The people around him exchanged such phrases as they met. A thought passed swiftly through Jansoulet's mind.
"Is the duke ill?" he asked a servant.
"Ah! monsieur. He is dying. He cannot live through the night."
If the roof of the palace had fallen in upon his head, it would not have crushed him more completely. He saw red butterflies whirling around before his eyes, then staggered and fell upon the velvet-covered bench beside the great cage of monkeys, who, over-excited by all the turmoil, clung in a bunch to the bars, hanging by their tails or by their little long-thumbed hands, and in their frightened inquisitiveness assailed with the most extravagant grimaces of their race the stout bewildered man, who sat staring at the floor and repeating to himself aloud: "I am lost! I am lost!"
The duke was dying. He had been taken suddenly ill on Sunday while returning from the Bois. He had felt an intolerable burning sensation which seemed to outline, as with a red-hot iron, the whole internal structure of his body, alternating with chills and numbness and long periods of drowsiness. Jenkins, being summoned at once, prescribed some sedative remedies. The next day the pains returned, more intense than before, and followed by the same icy torpor, also intensified, as if life were leaving him by fierce leaps and bounds, uprooted. No one in the household was at all disturbed. "The day after Saint-James," callers whispered to one another in the reception-room, and Jenkins' handsome face retained its serenity. He mentioned the duke's indisposition to but two or three persons in his morning round of visits, and so lightly that no one thought anything of it.

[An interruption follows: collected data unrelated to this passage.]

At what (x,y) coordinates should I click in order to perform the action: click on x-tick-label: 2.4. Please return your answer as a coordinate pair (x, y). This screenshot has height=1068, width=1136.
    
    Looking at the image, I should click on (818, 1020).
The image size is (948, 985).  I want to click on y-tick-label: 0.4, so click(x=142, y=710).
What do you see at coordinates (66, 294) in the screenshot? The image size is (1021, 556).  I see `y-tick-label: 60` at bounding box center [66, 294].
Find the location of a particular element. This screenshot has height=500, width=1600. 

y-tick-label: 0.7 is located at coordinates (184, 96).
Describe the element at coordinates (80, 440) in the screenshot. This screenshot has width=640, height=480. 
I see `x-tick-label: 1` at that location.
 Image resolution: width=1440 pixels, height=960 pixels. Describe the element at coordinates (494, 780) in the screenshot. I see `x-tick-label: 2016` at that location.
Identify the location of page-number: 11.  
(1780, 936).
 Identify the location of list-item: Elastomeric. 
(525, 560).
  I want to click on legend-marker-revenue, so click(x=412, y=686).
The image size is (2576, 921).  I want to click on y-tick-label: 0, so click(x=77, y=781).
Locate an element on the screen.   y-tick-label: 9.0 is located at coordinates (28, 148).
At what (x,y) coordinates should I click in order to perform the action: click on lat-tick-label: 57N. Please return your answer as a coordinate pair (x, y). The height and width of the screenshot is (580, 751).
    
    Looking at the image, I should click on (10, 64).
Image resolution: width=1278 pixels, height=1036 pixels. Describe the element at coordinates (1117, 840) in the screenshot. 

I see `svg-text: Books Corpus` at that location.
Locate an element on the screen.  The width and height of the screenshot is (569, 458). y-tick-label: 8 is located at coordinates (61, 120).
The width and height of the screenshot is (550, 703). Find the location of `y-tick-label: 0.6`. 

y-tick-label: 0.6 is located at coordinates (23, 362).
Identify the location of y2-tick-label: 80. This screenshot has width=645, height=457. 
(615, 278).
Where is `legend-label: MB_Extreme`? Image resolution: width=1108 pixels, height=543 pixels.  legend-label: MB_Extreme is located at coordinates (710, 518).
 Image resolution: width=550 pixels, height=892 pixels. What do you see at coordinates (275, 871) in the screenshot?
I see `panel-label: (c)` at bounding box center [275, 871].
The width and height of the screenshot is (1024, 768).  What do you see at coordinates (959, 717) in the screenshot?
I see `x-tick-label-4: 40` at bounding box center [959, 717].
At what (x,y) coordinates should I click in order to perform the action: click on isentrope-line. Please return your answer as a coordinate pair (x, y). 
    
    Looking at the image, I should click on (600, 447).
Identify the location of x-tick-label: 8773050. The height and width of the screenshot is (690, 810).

Mora himself, despite his extreme weakness, and although he felt as if his head were absolutely empty, "not an idea behind his forehead," as he expressed it, was very far from suspecting the gravity of his condition. Not until the third day, when, upon waking in the morning, he saw a slender thread of blood that had flowed from his mouth over his beard and reddened his pillow, did that refined dandy shudder, that fastidious creature who held in horror all forms of human misery, especially disease, and who saw it creeping upon him stealthily with its defilement, its weaknesses and with the self-abandonment which is the first concession to death. Monpavon, entering the room in Jenkins' wake, caught the suddenly perturbed expression of the great nobleman brought face to face with the terrible truth, and was at the same time horrified by the ravages made in a few hours on Mora's emaciated face, where all the wrinkles belonging to his age, appearing suddenly, mingled with the wrinkles caused by suffering, with the depression of muscles which indicates serious internal lesions. He took Jenkins aside while the fine gentleman's servants were supplying him with what he required to make his toilet in bed, a whole outfit of silver and crystal in striking contrast with the yellow pallor of the invalid.
"Look you, Jenkins—the duke is very ill."
"I am afraid so," said the Irishman, in an undertone.
"What's the matter with him?"
"What he apparently wanted, parbleu!" exclaimed the other, in a sort of frenzy. "A man can't be young with impunity at his age. This passion of his will cost him dear."